▶ _What you should do_
Reproduce the entire listing below line for line, without any change.

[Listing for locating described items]
--- START ---

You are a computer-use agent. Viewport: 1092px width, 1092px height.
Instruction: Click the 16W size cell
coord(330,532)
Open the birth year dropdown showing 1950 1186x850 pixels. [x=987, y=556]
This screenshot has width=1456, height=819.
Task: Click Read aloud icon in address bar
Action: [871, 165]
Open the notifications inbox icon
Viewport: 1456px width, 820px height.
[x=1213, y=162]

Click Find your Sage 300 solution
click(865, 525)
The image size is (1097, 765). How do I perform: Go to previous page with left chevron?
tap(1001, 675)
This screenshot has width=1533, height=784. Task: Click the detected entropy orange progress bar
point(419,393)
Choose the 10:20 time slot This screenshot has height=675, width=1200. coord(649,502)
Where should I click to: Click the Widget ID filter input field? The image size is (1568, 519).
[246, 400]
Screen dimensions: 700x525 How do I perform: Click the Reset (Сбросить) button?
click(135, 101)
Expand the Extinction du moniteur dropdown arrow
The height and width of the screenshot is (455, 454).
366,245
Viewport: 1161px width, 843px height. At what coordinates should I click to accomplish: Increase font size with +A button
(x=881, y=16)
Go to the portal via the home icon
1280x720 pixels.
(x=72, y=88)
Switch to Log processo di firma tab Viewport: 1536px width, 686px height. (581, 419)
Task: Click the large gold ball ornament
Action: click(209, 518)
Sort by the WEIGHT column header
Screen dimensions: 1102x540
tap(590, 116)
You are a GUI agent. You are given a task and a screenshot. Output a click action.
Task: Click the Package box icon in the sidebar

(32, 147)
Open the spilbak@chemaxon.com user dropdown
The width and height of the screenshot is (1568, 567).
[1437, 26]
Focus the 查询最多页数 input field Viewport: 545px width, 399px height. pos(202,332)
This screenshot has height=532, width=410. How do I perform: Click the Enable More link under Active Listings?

--- END ---

▶ _Exercise solution_
You are a computer-use agent. Viewport: 1092px width, 1092px height.
Instruction: Click the 16W size cell
coord(330,532)
Open the birth year dropdown showing 1950 1186x850 pixels. [x=987, y=556]
This screenshot has width=1456, height=819.
Task: Click Read aloud icon in address bar
Action: [871, 165]
Open the notifications inbox icon
Viewport: 1456px width, 820px height.
[x=1213, y=162]

Click Find your Sage 300 solution
click(865, 525)
The image size is (1097, 765). How do I perform: Go to previous page with left chevron?
tap(1001, 675)
This screenshot has width=1533, height=784. Task: Click the detected entropy orange progress bar
point(419,393)
Choose the 10:20 time slot This screenshot has height=675, width=1200. coord(649,502)
Where should I click to: Click the Widget ID filter input field? The image size is (1568, 519).
[246, 400]
Screen dimensions: 700x525 How do I perform: Click the Reset (Сбросить) button?
click(135, 101)
Expand the Extinction du moniteur dropdown arrow
The height and width of the screenshot is (455, 454).
366,245
Viewport: 1161px width, 843px height. At what coordinates should I click to accomplish: Increase font size with +A button
(x=881, y=16)
Go to the portal via the home icon
1280x720 pixels.
(x=72, y=88)
Switch to Log processo di firma tab Viewport: 1536px width, 686px height. (581, 419)
Task: Click the large gold ball ornament
Action: click(209, 518)
Sort by the WEIGHT column header
Screen dimensions: 1102x540
tap(590, 116)
You are a GUI agent. You are given a task and a screenshot. Output a click action.
Task: Click the Package box icon in the sidebar

(32, 147)
Open the spilbak@chemaxon.com user dropdown
The width and height of the screenshot is (1568, 567).
[1437, 26]
Focus the 查询最多页数 input field Viewport: 545px width, 399px height. pos(202,332)
This screenshot has height=532, width=410. How do I perform: Click the Enable More link under Active Listings?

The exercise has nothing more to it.